While the “boiling-fortress” or “spidervella” aspects of the URL do sound a bit silly, or at least like a band-name idea, not everyone looks at the address, said Fuchs, especially people in a hurry.
The attack is reminiscent of tactics deployed in late 2020 by the group SPAM-EGY—an advanced persistent threat (APT) group that used dynamically updated, realistic-looking Microsoft 365 logins to target higher-education users.
Phishing still works. A 2022 Incident Response Report from the cybersecurity company Palo Alto Networks found that phishing was one of three vectors responsible for over 77% of the team’s intrusion investigations—along with brute-force credential attacks and exploitation of software vulnerabilities.
While a copycat site could lead a company to potentially take legal action, the landing pages often disappear as quickly as they launch.

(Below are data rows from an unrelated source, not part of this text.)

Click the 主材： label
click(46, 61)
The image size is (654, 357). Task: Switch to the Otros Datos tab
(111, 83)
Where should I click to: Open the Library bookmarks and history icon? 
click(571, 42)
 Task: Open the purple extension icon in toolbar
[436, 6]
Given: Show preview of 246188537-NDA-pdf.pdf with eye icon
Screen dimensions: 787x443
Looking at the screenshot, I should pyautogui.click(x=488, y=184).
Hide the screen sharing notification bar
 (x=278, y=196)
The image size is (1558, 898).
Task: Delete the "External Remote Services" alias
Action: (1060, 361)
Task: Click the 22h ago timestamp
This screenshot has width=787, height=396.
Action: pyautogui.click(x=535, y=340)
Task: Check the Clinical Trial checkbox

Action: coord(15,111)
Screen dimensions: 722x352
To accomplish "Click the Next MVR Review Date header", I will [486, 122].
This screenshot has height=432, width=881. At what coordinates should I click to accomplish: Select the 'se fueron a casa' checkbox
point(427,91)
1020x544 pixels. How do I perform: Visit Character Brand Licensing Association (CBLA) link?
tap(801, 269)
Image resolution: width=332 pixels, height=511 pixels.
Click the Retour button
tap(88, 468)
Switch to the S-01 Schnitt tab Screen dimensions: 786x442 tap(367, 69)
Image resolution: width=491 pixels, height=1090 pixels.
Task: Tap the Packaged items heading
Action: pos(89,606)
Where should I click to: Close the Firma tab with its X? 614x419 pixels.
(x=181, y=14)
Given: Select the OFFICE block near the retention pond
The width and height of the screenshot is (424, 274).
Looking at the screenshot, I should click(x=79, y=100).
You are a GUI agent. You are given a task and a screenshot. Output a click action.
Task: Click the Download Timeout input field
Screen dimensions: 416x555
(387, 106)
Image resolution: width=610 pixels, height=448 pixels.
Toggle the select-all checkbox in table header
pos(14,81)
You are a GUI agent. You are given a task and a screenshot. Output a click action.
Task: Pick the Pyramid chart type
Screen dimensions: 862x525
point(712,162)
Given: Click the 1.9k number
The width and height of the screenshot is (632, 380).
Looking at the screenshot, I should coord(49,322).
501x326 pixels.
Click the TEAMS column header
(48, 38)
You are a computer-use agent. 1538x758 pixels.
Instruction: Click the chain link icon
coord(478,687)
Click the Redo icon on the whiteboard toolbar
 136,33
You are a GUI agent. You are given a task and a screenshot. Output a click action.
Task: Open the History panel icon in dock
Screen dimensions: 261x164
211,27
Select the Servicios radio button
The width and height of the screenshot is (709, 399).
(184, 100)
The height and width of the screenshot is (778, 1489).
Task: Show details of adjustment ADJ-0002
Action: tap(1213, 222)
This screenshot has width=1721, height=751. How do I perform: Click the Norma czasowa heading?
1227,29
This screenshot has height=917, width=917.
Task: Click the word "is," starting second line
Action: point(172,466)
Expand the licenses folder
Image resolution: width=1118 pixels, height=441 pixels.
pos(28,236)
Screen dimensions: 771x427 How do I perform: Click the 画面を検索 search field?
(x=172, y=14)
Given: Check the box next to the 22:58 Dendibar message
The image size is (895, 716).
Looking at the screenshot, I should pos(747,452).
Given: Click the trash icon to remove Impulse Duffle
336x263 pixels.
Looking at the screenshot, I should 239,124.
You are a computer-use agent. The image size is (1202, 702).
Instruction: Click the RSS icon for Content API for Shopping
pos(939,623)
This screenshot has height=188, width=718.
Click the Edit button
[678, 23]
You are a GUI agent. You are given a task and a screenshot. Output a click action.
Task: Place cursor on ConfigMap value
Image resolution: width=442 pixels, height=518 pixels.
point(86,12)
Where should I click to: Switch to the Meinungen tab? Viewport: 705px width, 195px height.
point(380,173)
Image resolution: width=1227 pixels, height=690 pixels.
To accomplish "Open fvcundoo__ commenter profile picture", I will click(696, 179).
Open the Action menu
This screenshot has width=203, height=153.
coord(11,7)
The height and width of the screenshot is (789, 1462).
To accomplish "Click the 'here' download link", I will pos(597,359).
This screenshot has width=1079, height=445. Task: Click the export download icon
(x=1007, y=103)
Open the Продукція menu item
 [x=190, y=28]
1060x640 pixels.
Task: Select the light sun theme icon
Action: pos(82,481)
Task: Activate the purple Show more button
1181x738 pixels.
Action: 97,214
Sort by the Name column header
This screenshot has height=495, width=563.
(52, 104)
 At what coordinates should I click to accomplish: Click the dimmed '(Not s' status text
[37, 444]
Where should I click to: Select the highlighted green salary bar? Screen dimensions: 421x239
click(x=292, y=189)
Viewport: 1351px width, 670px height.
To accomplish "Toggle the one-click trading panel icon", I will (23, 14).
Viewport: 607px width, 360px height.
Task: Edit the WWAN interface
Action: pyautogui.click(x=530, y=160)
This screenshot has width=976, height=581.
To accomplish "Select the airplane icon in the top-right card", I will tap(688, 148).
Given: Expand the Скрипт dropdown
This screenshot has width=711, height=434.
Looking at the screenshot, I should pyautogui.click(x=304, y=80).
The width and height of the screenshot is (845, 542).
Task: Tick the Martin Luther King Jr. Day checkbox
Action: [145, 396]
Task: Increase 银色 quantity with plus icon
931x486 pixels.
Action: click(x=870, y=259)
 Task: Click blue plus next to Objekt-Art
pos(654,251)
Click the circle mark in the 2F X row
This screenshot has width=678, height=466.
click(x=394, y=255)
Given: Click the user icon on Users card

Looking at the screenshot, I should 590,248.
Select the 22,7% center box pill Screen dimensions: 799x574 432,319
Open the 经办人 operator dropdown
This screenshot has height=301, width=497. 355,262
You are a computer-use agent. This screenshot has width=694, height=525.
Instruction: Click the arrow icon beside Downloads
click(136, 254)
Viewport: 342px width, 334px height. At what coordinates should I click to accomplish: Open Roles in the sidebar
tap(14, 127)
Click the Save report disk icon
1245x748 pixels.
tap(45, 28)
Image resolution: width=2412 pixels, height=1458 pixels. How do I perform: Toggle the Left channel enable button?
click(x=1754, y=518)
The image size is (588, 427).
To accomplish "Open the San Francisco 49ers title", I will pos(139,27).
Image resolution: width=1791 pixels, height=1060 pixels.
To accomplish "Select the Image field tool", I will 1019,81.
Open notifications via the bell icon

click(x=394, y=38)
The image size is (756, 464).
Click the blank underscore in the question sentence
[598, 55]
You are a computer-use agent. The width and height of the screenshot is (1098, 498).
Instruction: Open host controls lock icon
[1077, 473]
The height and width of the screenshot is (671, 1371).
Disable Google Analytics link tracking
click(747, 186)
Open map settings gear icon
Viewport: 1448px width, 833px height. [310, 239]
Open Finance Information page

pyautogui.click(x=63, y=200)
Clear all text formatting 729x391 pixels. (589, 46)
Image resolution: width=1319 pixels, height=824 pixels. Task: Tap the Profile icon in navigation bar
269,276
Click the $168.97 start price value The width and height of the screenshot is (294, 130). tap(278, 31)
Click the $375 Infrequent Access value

“These are typically up and down so quickly, and they happen at such volume, that it’s pretty rare for organizations to even have the opportunity to reach out, go to a registrar for a takedown, or anything like that,” Jen Miller-Osborn, deputy director of threat intelligence for Unit 42 at Palo Alto Networks, said.
For an agile attack that Fuchs called “one of the more effective campaigns we’ve seen” in his Avanan blog post, an essential strategy, beyond link-hovering, is to take a breath.